Article 9: Liability and compensation

  1. The products supplied by Van Hollandsche Bodem B.V. are exclusively intended for feeding and/or rearing. Van Hollandsche Bodem B.V. takes the utmost care with the products, but cannot exclude, in view of the specific characteristics of the goods, that they may be undetectable defects. Van Hollandsche Bodem B.V. accepts no liability for damage caused by these defects or any other form of damage resulting from the use of the products supplied.
  2. Van Hollandsche Bodem B.V.’s liability under any agreement with the Customer is limited to any damage directly resulting from a shortcoming attributable to Van Hollandsche Bodem B.V., unless said damage can be attributed to intent or gross negligence on the part of the Customer.
  3. Van Hollandsche Bodem B.V.’s compensation for damage, as referred to in Article 8.2, shall be limited to the amount of the invoice pertaining to the delivery of the Product from which the damage in question arose, unless there was intent or gross negligence on the part of Van Hollandsche Bodem B.V.
  4. This Article 8 does not apply to cases in which delivery of Products by Van Hollandsche Bodem B.V. has directly led to death or personal injury, and insofar as Van Hollandsche Bodem B.V. cannot exclude its liability under the law.

Article 10: Cancellation and termination of agreement

  1. Van Hollandsche Bodem B.V. reserves the right to dissolve the agreement with the Customer without legal intervention if the Customer:
    1. requests suspension of payments or bankruptcy, is declared bankrupt or is placed under administration;
    2. van Hollandsche Bodem B.V. is in default and has been given notice of default to perform within a reasonable period;
    3. takes a decision to liquidate and/or shut down the company;
    4. loses the free disposal of his assets.
  2. In the event of dissolution on the grounds of the provisions in Article 9.1. In the event of dissolution on the grounds mentioned above, all claims against the Customer will be immediately due and payable, and Van Hollandsche Bodem B.V. will also be entitled to claim full compensation of lost profits and/or interest and other possible damages as a result of dissolution pursuant to Article 9.1.
  3. Loss of profit amounts to at least 15% of the agreed price for the delivered Products. The foregone interest is determined on the basis of Article 5.5.
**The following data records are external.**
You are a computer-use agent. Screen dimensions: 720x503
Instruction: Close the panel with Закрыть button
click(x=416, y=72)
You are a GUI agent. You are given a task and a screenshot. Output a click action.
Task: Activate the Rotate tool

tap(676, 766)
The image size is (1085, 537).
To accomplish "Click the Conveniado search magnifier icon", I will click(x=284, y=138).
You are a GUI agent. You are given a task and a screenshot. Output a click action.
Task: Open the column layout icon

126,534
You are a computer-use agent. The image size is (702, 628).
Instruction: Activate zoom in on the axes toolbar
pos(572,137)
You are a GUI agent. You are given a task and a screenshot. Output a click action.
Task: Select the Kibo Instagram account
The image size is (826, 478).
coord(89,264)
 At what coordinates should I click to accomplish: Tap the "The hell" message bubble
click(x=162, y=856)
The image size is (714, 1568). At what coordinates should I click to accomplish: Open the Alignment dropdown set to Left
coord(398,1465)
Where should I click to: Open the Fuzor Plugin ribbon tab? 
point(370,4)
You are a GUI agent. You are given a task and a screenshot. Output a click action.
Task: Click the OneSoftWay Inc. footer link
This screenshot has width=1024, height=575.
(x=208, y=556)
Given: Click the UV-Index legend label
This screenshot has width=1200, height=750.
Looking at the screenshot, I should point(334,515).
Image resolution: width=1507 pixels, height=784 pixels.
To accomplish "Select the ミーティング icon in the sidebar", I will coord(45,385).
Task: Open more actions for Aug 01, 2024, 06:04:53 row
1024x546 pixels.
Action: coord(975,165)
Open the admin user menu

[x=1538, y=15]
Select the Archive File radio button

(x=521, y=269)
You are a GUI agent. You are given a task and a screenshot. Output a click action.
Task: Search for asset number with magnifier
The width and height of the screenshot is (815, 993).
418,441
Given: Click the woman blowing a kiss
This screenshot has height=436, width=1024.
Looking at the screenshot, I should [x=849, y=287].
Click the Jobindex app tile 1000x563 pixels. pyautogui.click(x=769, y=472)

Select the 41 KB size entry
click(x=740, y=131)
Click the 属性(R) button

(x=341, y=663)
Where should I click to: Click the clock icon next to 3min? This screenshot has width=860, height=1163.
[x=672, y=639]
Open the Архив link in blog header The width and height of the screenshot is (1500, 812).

Article 11: Brand and trade name

  1. The Customer is expressly forbidden to use the trade name, brand name or logo used by Van Hollandsche Bodem B.V. in any trade, without explicit written permission from Van Hollandsche Bodem B.V.
  2. The Customer shall follow all instructions of Van Hollandsche Bodem B.V. when giving the permission referred to in Article 10.1.

Article 12: Final provisions

  1. These general terms and conditions are applicable to all legal relationships between Van Hollandsche Bodem B.V. and its Customer(s), subject to amendments to these general terms and conditions that have been explicitly confirmed in writing by both parties.
  2. These general terms and conditions are also applicable to all agreements between Van Hollandsche Bodem B.V. and its Customer (s) for the execution of which services of third parties must be engaged.
  3. If one or more provisions of these general terms and conditions are invalid or may be annulled, the remaining provisions of these general terms and conditions continue to apply. Van Hollandsche Bodem B.V. and its Customer(s) shall then consult to agree on new provisions to replace the void or voided provisions, taking into account as far as possible the objective and purport of the original provision(s).

Article 13: Applicable law and dispute resolution

  1. All agreements between Van Hollandsche Bodem B.V. and Customers are governed exclusively by Dutch law.
  2. In the event of a dispute that cannot be resolved amicably or within a reasonable period of time, it may only be submitted to the competent court of the Rotterdam District Court.